AI Prompt Templates for Prometheus Alerting
Production-ready prompt templates for generating Prometheus alert rules with proper thresholds, runbook annotations, and false-positive analysis.
- #prometheus
- #alerting
- #promql
- #ai
- #sre
Writing good Prometheus alerts is hard. Most alerts are too sensitive (page on every blip), too lax (miss real outages), or missing context (no runbook, no labels, no severity routing). AI assistants are unusually good at the grunt work of alert authoring — if you prompt them right.
Why generic alert generators fail
Type “write me a Prometheus alert for high CPU” into any AI and you’ll get:
- alert: HighCPU
expr: cpu_usage > 80
for: 5m
Three things wrong already: cpu_usage isn’t a real Prometheus metric, there’s no rate() window, and for: 5m will flap on every cron job. You need a prompt that anchors the model in production reality.
The template structure
Our Prometheus Alert Rule Generator Prompt enforces:
- Resilient PromQL —
rate(),avg_over_time, orhistogram_quantile()as appropriate. - Appropriate
for:duration — long enough to avoid flap, short enough to detect real outages. - Severity labels and routing —
severity,team,service. - Runbook annotation — every alert links to a runbook.
- False-positive analysis — the model lists ways the alert could lie.
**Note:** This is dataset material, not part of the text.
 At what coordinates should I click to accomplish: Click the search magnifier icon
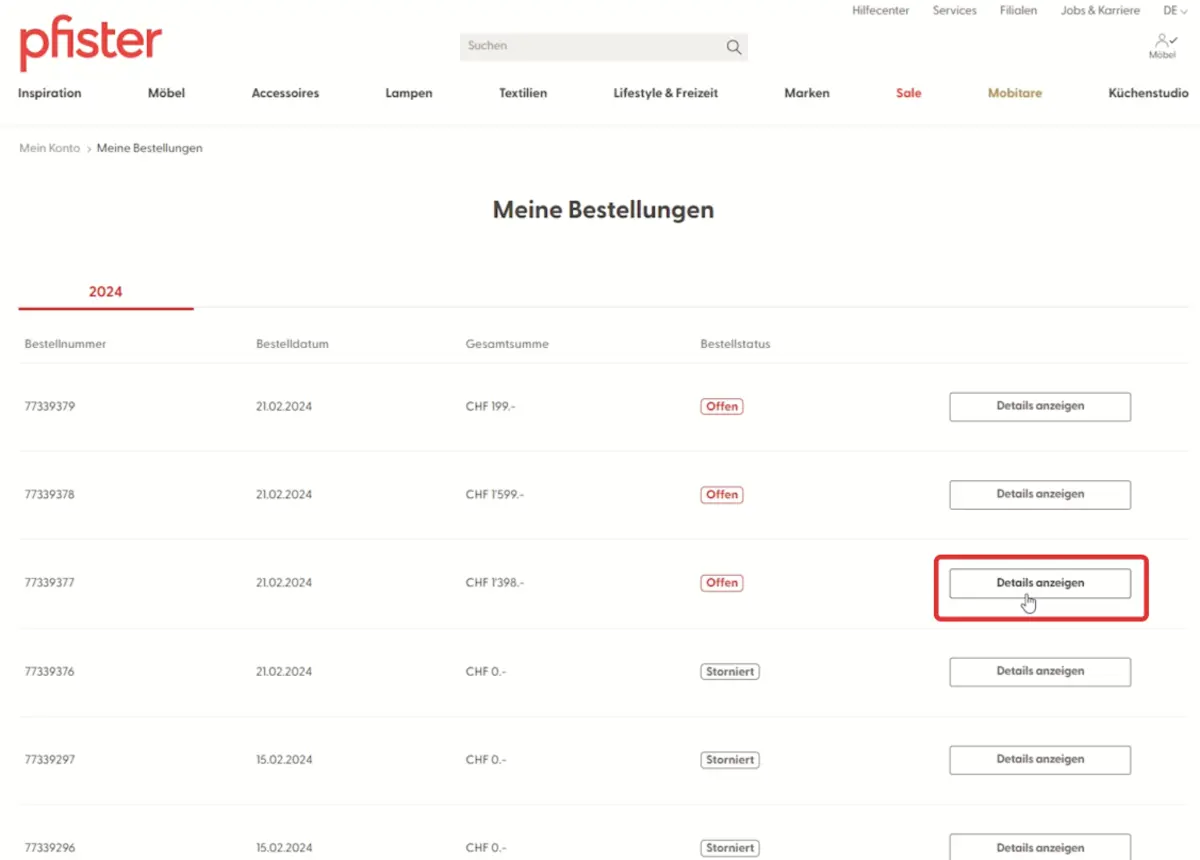coord(734,47)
Three patterns worth saving
Pattern 1: Rate-based error alerts
Alert me when the 5-minute error rate exceeds 1% for at least 10 minutes, scoped per service.
Generated PromQL pattern:
expr: |
sum by (service) (rate(http_requests_total{status=~"5.."}[5m]))
/
sum by (service) (rate(http_requests_total[5m]))
> 0.01
for: 10m
Pattern 2: SLO-based latency
Alert when p99 latency exceeds my SLO threshold for 10 minutes.
expr: |
histogram_quantile(0.99,
sum by (le, service) (rate(http_request_duration_seconds_bucket[5m]))
) > 0.8
for: 10m
Pattern 3: Saturation alerts
Alert when disk on any node will run out in < 4 hours based on current growth rate.
expr: |
predict_linear(node_filesystem_avail_bytes{mountpoint="/"}[6h], 4*3600) < 0
for: 30m
labels:
severity: warning
The predict_linear pattern is particularly nice — it pages you before the disk fills, not at 100%.
Validation: don’t trust, verify
Before promoting any AI-generated alert to prod:
promtool check rules my-alerts.yml
Run it in your staging Prometheus first. Watch it for 24 hours. Check if it would have fired during recent incidents using promtool test rules.
Combining alert generation with runbook drafting
A workflow that compounds: ask the same AI to also draft the runbook for the alert it generated. “Now write a runbook for this alert: what should the on-call check first, what are the common causes, and what’s the rollback procedure?”
You’ll have an alert and a runbook in 5 minutes. Both still need human review — but the blank page is gone.